Communication Telemetry
Includes:
· DNS activity
· proxy traffic
· outbound connections
· rare or first-seen destinations
This provides validation of external interaction following execution.
Telemetry Correlation Principle
Detection strength increases when telemetry spans:
· how activity started
· what executed
· what communicated
Single-source detection provides limited visibility.
Multi-source correlation provides higher confidence.
Behavior-to-Detection Examples
Behavior reveals what attackers must do to succeed.
The following are conceptual examples.
They are not production detections.
Suspicious Document-Led Execution
Behavior
A user-facing document triggers script or command execution.
Signals
· Office application spawning a script interpreter
· unusual or encoded command-line content
· execution shortly after document interaction
Telemetry
· endpoint process telemetry
· email and user interaction logs
Detection Approach
Correlated or contextual detection
Explanation
The parent-child relationship may be suspicious, but confidence increases when tied to user interaction and subsequent activity.
Suspicious External Communication
Behavior
A process initiates communication with an unusual or low-frequency external destination.
Signals
· rare domain resolution
· first-seen destination
· process-linked outbound communication
Telemetry
· DNS logs
· proxy logs
· endpoint network telemetry
Detection Approach
Contextual or correlated detection
Explanation
Infrastructure alone is often insufficient. Confidence increases when combined with suspicious execution.
Credential Access Behavior
Behavior
A process accesses credentials, tokens, or protected authentication material.
Signals
· access to sensitive memory or token stores
· behavior inconsistent with process function
· follow-on authentication anomalies
Telemetry
· endpoint telemetry
· authentication logs
Detection Approach
Single-event or correlated detection depending on context
Explanation
Confidence depends on process legitimacy and subsequent activity.
Staging and Exfiltration Behavior
Behavior
Data is collected, compressed, or packaged before transfer.
Signals
· archive creation
· staging in unusual locations
· outbound transfer following staging
Telemetry
· file activity
· endpoint telemetry
· network or proxy logs
Detection Approach
Correlated detection
Explanation
Individual actions may be benign. The sequence creates confidence.
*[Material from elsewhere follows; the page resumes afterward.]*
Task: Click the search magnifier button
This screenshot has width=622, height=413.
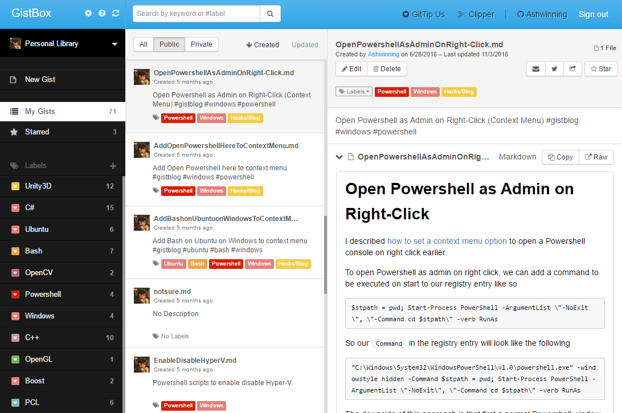Action: click(270, 14)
Detection Design Questions
Before designing any detection, analysts must evaluate:
· What behavior is being identified
· What observable signal indicates that behavior
· What telemetry is required to detect it
· Whether a single event is sufficient or correlation is required
· What legitimate activity may appear similar
· Whether the detection should alert, enrich, correlate, or support hunting
This approach does not require investigation of all low-signal activity.
It prioritizes escalation based on correlated behavior, allowing analysts to reduce missed detections without increasing overall investigation volume.
What This Companion Does Not Provide
This document does not include:
· production-ready detection rules
· thresholds or tuning logic
· alert suppression strategies
· platform-specific implementations
· correlation timing or sequencing logic
These elements require environment-specific engineering and operational validation.
Practical Use of This Companion
This guide should be used to:
· support detection planning
· improve analyst reasoning
· identify telemetry gaps
· determine appropriate detection approaches
· distinguish between alertable and hunt-only behavior
It is not a replacement for detection engineering.
Strategic Value
Behavior-first detection mapping shifts the focus from:
Do we have an indicator for this activity
to:
Would we observe this behavior if it occurred in this environment
This results in more durable and effective detection coverage.
Final Principle
Indicators confirm what is already known.
Behavior reveals what attackers must do to succeed.
Behavior evolves more slowly than indicators and is constrained by the actions attackers must perform.
Detection strategies are most effective when they focus on behavior that cannot be easily changed.